Namun perkembangan terbaru menunjukkan pergeseran arah yurisprudensi. Pasca Putusan Mahkamah Konstitusi Nomor 68/PUU-XII/2014, yang menegaskan bahwa larangan perkawinan beda agama tidak bertentangan dengan UUD 1945, Mahkamah Agung mulai lebih cenderung menolak permohonan pencatatan perkawinan beda agama. Hal ini tampak dalam beberapa putusan kasasi yang menguatkan penolakan Pengadilan Negeri, seperti kasus PN Blora tahun 2017.
Dari perspektif hukum Islam, persoalan ini semakin jelas. Kompilasi Hukum Islam (KHI) secara tegas melarang perkawinan antara seorang muslim dengan non-muslim. Pasal 40 huruf (c) KHI melarang perkawinan antara pria muslim dengan wanita non-muslim, dan Pasal 44 secara eksplisit melarang wanita muslim menikah dengan pria non-muslim. Fatwa MUI tahun 1980 bahkan menegaskan pengharaman perkawinan beda agama, yang kemudian diperkuat kembali dalam fatwa tahun 2005.
Pertentangan antara yurisprudensi dengan hukum Islam semakin kompleks karena hukum positif di Indonesia sendiri mengadopsi prinsip agama dalam menentukan sah atau tidaknya perkawinan. Ketentuan Pasal 2 ayat (1) UU Perkawinan menjadikan hukum agama sebagai syarat sah perkawinan, sehingga secara otomatis mengikat umat Islam pada larangan-larangan dalam syariat. Dengan demikian, yurisprudensi yang melegalkan perkawinan beda agama dianggap bertentangan dengan landasan filosofis UU Perkawinan itu sendiri.
Meskipun demikian, sebagian kalangan berpendapat bahwa negara harus memberikan ruang bagi kebebasan individu dalam memilih pasangan hidup sebagai bagian dari hak asasi manusia. Pandangan ini sering dijadikan dasar oleh para hakim yang mengabulkan permohonan pencatatan perkawinan beda agama, dengan merujuk pada Pasal 27 dan 29 UUD 1945 yang menjamin persamaan hak warga negara dan kebebasan beragama. Di titik inilah perbedaan tafsir muncul, antara penekanan pada nilai HAM versus kepatuhan pada hukum agama.

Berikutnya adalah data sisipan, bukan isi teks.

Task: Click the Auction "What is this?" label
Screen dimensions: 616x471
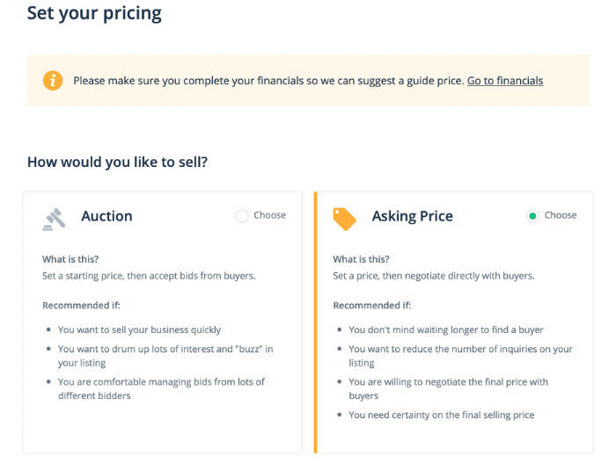Action: (x=70, y=259)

Dalam praktik, banyak pasangan beda agama menempuh jalan keluar melalui "penyelundupan hukum", misalnya menikah di luar negeri agar perkawinannya dapat dicatatkan di Indonesia, atau melakukan konversi agama semu demi memenuhi syarat administratif. Cara lain adalah dengan mengajukan permohonan ke Pengadilan Negeri agar perkawinannya bisa dicatatkan, meskipun putusannya tidak seragam. Hal ini menunjukkan lemahnya sinkronisasi hukum nasional terkait isu ini.
Dari perspektif politik hukum, keberadaan yurisprudensi yang membolehkan perkawinan beda agama dapat dianggap sebagai bentuk liberalisasi hukum keluarga, sementara ketentuan UU Perkawinan dan KHI justru mengarah pada islamisasi hukum. Pertentangan ini mencerminkan tarik menarik antara nilai sekularisme dan nilai agama dalam pembentukan hukum nasional. Akibatnya, terjadi disparitas putusan pengadilan yang menimbulkan ketidakpastian hukum bagi masyarakat.
Kesimpulannya, legalitas yurisprudensi mengenai perkawinan beda agama di Indonesia masih berada dalam posisi problematik. Di satu sisi, ada yurisprudensi yang memberi jalan bagi pencatatan perkawinan beda agama, namun di sisi lain ada UU Perkawinan, KHI, dan hukum Islam yang menegaskan larangannya. Pertentangan ini menunjukkan perlunya rekonstruksi hukum perkawinan di Indonesia agar terdapat kepastian hukum yang tidak hanya sejalan dengan prinsip konstitusi, tetapi juga konsisten dengan nilai agama yang dianut mayoritas masyarakat.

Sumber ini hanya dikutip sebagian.